Sonntag, 25. April 2004
Tagesanbruch in der Simpson Desert. Es ist noch lausig kalt, ca 7° Celsius. Totenstille ringsum. Die Tiere der Wüste machen keinen unnötigen Lärm. Alles hier ist Trockenheit und Staub. Das Klima greift die Haut an, macht sie rissig und spröde, wie das Land. Gegen 7.30 Uhr Sonnenaufgang,danach ein heißer Tee zum Aufwärmen. Ein Dingo ist über Nacht im Camp gewesen, seine Spuren verraten ihn. Mit der Hitze der Sonne kommen auch die Fliegen. Zum Glück weht ein kühler Südwind, der der Hitze entgegenwirkt.

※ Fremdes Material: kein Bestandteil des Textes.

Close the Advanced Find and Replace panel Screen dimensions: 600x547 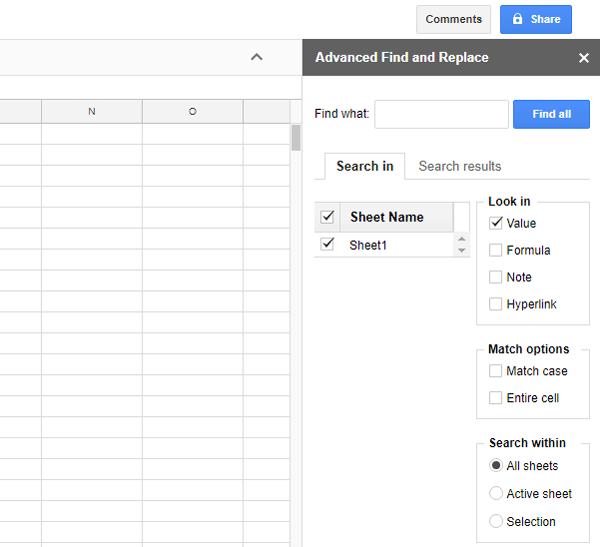click(x=584, y=58)
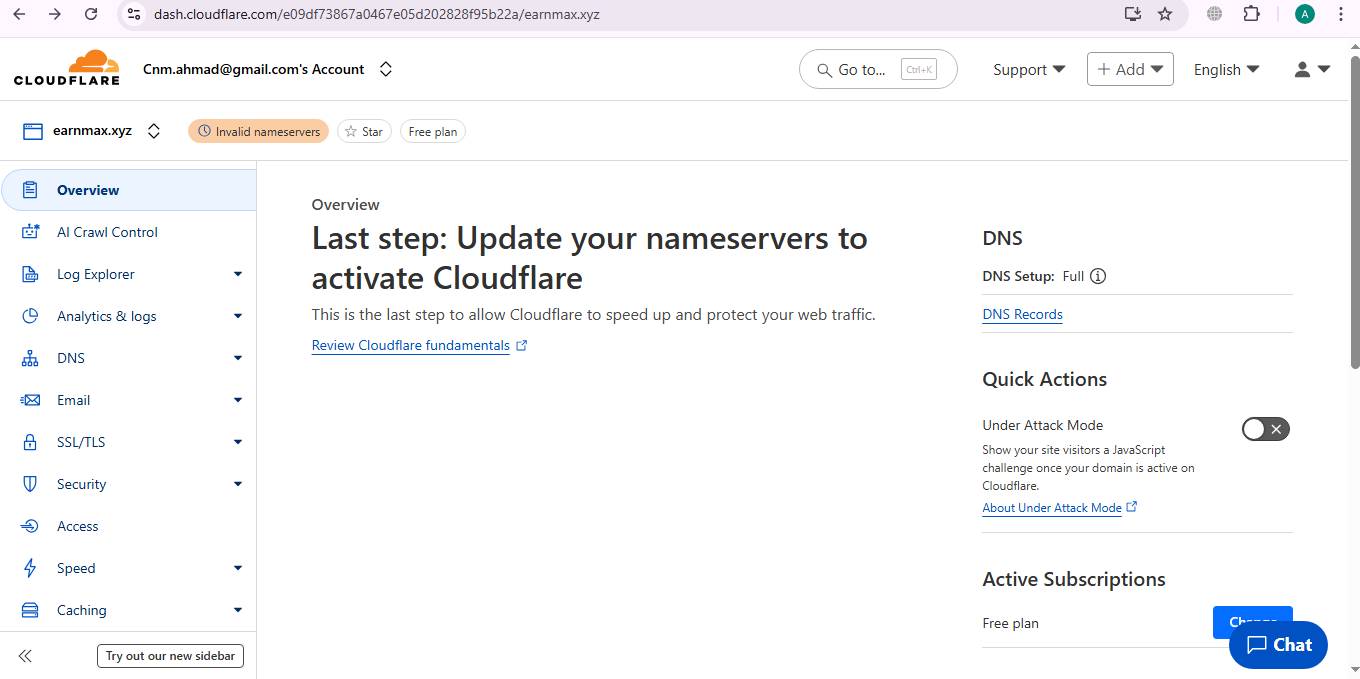Click Try out our new sidebar button
Screen dimensions: 1360x679
coord(170,656)
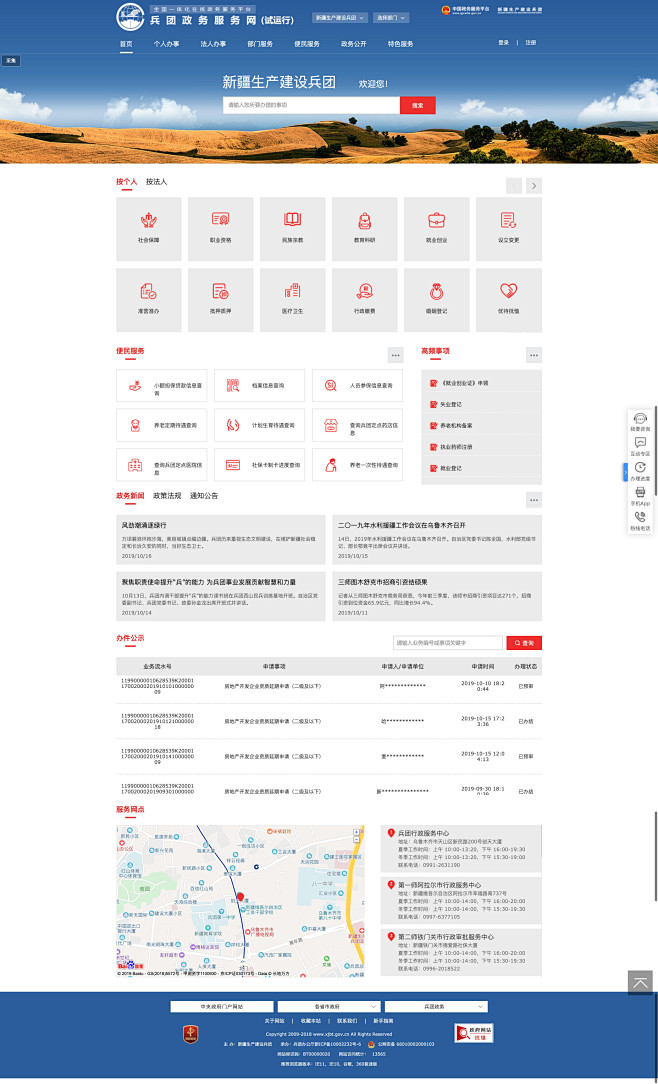Open the 失业登记 high-frequency item link
This screenshot has height=1084, width=658.
[x=451, y=405]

Wir sind zuerst der Rig Road gefolgt und dann geradeaus auf der Waa-Line weitergefahren. Je weiter wir ins Zentrum der Wüste kommen, desto weicher und tiefer wird der Sand. Mit einer Durchschnittsgeschwindigkeit von 15 - 20 km je Stunde haben wir uns durch den Sand gewühlt, manchmal in bedenklicher Schräglage, jeden Tag mehrere Stunden lang. Übernachtet haben wir am Track, irgendwo zwischen zwei Dünen. Der Sand hier kommt in allen Farbschattierungen zwischen rot und fleischfarben-rosa vor und ändert seine Farbe je nach Sonnenstand. Wir haben immer früh genug unser Camp aufgeschlagen, um noch ausgiebige Spaziergänge durch die Wüste im Abendlicht machen zu können. Dann leuchtet der Sand.

Camp near the "Knolls"

Seit gestern campen wir am trockenen Lake Tamblyn nahe den "Approdinna Attora Knolls", kleinen Gipshügeln, geformt aus Ablagerungen eines ehemaligen Sees und umgeben von dichtem Gidgee-Gebüsch, das auch lange Trockenperioden überdauern kann. Nur sehr langsam wachsen die Büsche zu knorrigen Bäumen heran.

 

 

Dienstag, 27. April 2004
Von den Knolls, weiter über die French Line bis zur Poeppel Corner, wo South Australia, Northern Territory und Queensland aufeinandertreffen, haben wir uns durch den Wüstensand gewühlt. Insgesamt sind uns in den vergangenen sechs Tagen drei Einzelfahrzeuge und eine 'party' mit vier und eine mit drei Autos begegnet.

on the track

Je weiter wir nach Osten kommen, desto "freundlicher" wirkt die Wüste. Im Westen herrschte trockener Spinifex vor, seit den "Knolls" finden wir immer mehr Cane Gras, manchmal sogar kleine blühende Büsche und Gidgee Sträucher, in denen sogar kleine Vögel zwitschern.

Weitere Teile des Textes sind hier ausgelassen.